Die staubtrockene Insel Aruba entspricht nicht dem Klischee von der tropischen Karibik. Ihre wahren Reize liegen unter Wasser und werden von der Tourismus-Branche mit allerlei Aktivitäten erschlossen. Ein Sonnengruß auf den Wellen, Schnorcheln, Helmtauchen oder eine Fahrt im Uboot verheißen ungewöhnliche Urlaubserlebnisse.

Die knorrigen Divi Divi-Bäume am Eagle Beach sind nicht nur als IKEA-Poster ein Verkaufsschlager. Sie sind längst auch das Markenzeichen der Insel.
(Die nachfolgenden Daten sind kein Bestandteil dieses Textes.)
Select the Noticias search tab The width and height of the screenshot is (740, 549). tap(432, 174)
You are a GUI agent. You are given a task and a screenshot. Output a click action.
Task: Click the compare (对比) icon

Schön den Kopf gerade halten und nicht mit dem Mund atmen. Brodelnd wie bei einer Mischung aus Dampfkochtopf und Darth-Vader-Maske wird Sauerstoff in den weißen Fiberglashelm gepresst, der auf den Schultern sitzt. Konstant hält der erhöhte Luftdruck das Meerwasser draußen, so lange man nicht auf die eigenen Füße schaut. Sechs Meter unter der Oberfläche tapst man mit viel Auftrieb über den Meeresgrund – nur durch einen dünnen Plastikschlauch mit Druckluft versorgt. SeaTrek heißt dieses Abenteuer, bei dem Taucher wagemutigen Gästen angefütterte Papageienfische in die Hände treiben, die Aquanauten an einem versenkten Wrack vorbeiführen und sie schließlich an einem Tisch mit leeren Weinflaschen für ein Erinnerungsfoto posieren lassen. Im klaren Wasser vor Aruba ist SeaTrek wohl die beste Möglichkeit für Nicht-Taucher, karibisches Feeling zu erleben.

Aruba, die kleinste der ABC-Inseln vor der Küste Venezuelas, verwöhnt ihre Besucher jeden Tag zuverlässig mit Sonne und hochsommerlichen Temperaturen. So heiß ist es auf der Karibik-Insel, die noch lose mit den Niederlanden assoziiert ist, dass die lokale Balashi-Brauerei ihr Bier in winzigen 0,2-Liter-Fläschchen abfüllt. Frisch aus dem Kühlschrank geholt soll man sie möglichst in einem Zug leeren. Im Inselinneren fühlen sich vor allem mächtige Säulenkakteen und Aloe-Pflanzen aus Afrika wohl, die vor Ort zu Sonnenschutzmittel verarbeitet werden. Nur die zweitgrößte Entsalzungsanlage der Welt liefert auf der wüstenähnlichen Insel das nötige Trinkwasser für die knapp 100 000 Einwohner, die 1,5 Millionen Besucher und die künstlich angelegten Strandressorts, in denen Kokospalmen, Hängematten und Rosa Flamingos vor allem US-amerikanischem Publikum Idylle suggerieren.